WORK INSTRUCTION: From the records, report how many lines hold the word "checkbox", with the number as the sole reply.

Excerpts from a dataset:

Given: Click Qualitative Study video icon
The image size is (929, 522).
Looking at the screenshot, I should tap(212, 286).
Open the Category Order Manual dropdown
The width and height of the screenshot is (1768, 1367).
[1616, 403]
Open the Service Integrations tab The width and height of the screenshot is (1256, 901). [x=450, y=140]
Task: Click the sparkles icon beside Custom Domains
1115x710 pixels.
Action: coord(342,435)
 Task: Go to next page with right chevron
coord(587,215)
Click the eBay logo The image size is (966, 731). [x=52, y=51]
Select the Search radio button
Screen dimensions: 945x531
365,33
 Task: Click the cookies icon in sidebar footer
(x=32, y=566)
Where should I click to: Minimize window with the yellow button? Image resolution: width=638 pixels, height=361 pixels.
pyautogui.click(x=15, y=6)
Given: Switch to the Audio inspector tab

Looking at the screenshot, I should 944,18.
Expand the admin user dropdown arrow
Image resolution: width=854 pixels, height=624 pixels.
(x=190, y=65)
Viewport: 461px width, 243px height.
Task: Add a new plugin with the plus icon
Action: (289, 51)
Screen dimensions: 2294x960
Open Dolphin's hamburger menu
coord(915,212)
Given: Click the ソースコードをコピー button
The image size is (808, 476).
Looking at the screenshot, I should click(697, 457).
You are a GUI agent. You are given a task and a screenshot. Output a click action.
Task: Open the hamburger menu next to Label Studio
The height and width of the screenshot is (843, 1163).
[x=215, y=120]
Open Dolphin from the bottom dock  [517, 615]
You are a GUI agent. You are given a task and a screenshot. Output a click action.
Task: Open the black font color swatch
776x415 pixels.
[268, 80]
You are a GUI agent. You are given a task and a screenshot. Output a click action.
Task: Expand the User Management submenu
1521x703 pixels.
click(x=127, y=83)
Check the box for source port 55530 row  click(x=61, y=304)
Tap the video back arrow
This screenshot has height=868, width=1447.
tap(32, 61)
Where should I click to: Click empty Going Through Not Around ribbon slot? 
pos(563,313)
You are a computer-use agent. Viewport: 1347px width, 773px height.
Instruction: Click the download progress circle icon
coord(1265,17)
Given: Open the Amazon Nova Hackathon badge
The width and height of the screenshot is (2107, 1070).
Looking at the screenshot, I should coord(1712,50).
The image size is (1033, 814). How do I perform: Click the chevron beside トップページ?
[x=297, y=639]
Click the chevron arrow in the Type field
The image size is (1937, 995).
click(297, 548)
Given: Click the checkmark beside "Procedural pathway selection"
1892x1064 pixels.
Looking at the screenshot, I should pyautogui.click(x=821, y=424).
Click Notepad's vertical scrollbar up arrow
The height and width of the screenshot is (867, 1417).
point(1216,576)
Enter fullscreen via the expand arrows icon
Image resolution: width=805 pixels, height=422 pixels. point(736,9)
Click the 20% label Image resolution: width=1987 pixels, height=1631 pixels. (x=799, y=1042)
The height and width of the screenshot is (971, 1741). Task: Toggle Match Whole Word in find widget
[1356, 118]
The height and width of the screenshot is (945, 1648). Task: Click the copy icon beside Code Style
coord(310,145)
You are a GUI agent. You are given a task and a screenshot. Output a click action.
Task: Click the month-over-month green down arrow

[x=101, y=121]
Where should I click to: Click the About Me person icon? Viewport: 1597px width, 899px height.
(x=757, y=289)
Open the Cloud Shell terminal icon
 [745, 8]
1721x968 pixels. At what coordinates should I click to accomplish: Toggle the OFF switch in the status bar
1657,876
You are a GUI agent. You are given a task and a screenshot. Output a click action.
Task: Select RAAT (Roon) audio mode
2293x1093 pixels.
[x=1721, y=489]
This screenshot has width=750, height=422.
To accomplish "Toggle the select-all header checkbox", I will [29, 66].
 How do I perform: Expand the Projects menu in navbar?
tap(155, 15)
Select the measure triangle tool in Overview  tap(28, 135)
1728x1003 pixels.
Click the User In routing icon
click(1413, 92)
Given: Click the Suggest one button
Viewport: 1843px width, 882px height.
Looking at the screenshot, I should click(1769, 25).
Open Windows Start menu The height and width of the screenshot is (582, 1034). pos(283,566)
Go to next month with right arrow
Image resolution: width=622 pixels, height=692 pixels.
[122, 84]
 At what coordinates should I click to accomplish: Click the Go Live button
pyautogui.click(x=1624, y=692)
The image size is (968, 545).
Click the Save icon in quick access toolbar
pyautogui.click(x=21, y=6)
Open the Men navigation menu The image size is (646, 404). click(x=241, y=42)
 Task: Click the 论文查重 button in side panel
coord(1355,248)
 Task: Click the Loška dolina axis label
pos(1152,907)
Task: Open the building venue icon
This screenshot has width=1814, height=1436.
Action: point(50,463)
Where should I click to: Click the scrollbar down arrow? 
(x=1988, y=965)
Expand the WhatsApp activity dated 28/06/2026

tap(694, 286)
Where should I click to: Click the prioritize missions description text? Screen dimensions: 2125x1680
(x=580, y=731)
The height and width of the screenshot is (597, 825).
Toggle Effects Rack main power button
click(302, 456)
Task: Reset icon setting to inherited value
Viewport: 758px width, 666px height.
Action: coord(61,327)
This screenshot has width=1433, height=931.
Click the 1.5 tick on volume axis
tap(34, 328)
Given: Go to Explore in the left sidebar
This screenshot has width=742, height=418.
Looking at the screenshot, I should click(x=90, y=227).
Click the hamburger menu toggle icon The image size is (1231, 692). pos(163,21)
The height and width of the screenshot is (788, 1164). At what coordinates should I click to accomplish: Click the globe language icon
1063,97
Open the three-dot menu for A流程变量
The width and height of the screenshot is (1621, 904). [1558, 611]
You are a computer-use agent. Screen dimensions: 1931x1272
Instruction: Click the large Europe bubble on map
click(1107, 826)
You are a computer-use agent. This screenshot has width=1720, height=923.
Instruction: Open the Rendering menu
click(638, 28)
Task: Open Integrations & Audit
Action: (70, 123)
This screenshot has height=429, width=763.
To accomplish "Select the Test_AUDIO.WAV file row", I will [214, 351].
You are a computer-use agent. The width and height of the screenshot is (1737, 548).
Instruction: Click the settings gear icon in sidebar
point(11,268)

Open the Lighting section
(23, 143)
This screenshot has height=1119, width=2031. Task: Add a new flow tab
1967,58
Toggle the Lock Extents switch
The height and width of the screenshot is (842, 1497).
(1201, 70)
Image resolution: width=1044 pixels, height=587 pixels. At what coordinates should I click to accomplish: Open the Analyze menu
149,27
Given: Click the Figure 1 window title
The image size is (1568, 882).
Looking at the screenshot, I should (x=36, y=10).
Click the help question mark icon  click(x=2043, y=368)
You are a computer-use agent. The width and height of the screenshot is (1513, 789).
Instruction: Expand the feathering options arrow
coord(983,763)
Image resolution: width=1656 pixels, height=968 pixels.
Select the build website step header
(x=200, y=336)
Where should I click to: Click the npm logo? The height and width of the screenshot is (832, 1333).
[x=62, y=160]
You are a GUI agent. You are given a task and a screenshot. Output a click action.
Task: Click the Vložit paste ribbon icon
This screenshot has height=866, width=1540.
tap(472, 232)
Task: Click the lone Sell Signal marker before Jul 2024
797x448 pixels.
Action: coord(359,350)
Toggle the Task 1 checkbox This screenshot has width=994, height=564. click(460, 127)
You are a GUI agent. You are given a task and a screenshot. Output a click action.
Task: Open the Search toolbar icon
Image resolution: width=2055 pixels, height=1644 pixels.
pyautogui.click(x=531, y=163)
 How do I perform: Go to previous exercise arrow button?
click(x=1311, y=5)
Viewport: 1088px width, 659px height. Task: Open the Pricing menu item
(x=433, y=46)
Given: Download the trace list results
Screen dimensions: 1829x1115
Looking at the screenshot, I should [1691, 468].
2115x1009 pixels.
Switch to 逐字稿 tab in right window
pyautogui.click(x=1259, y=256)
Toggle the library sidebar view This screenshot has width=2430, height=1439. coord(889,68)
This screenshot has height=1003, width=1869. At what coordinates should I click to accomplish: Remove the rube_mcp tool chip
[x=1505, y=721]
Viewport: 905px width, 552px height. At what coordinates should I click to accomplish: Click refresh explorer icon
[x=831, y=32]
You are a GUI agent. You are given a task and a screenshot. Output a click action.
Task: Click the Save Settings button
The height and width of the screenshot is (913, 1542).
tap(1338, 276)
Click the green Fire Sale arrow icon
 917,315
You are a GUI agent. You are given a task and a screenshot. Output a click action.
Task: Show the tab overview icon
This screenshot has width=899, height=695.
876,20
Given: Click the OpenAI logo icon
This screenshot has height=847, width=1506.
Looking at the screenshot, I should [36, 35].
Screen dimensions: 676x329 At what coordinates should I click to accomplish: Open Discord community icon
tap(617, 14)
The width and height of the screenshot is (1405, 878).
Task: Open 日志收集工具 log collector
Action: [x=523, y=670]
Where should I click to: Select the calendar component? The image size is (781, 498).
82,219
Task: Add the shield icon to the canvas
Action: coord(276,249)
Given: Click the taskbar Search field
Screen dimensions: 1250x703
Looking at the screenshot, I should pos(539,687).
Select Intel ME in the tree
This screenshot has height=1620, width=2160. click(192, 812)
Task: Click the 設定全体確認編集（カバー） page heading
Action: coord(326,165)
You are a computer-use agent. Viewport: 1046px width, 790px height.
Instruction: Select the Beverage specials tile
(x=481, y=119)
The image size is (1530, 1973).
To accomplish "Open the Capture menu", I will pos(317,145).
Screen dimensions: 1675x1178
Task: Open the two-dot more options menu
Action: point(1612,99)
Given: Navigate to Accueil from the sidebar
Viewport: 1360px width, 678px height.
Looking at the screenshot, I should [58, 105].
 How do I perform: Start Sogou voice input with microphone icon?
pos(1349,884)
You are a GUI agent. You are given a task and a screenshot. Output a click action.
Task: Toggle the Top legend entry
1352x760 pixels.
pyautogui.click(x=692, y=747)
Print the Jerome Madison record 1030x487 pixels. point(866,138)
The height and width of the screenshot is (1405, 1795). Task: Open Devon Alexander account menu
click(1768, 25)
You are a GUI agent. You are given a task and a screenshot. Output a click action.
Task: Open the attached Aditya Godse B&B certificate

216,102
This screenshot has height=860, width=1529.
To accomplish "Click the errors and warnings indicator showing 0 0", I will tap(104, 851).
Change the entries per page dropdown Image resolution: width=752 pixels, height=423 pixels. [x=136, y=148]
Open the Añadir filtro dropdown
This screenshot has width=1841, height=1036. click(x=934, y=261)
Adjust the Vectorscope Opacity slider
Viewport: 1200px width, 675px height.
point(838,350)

EXERCISE RESPONSE: 2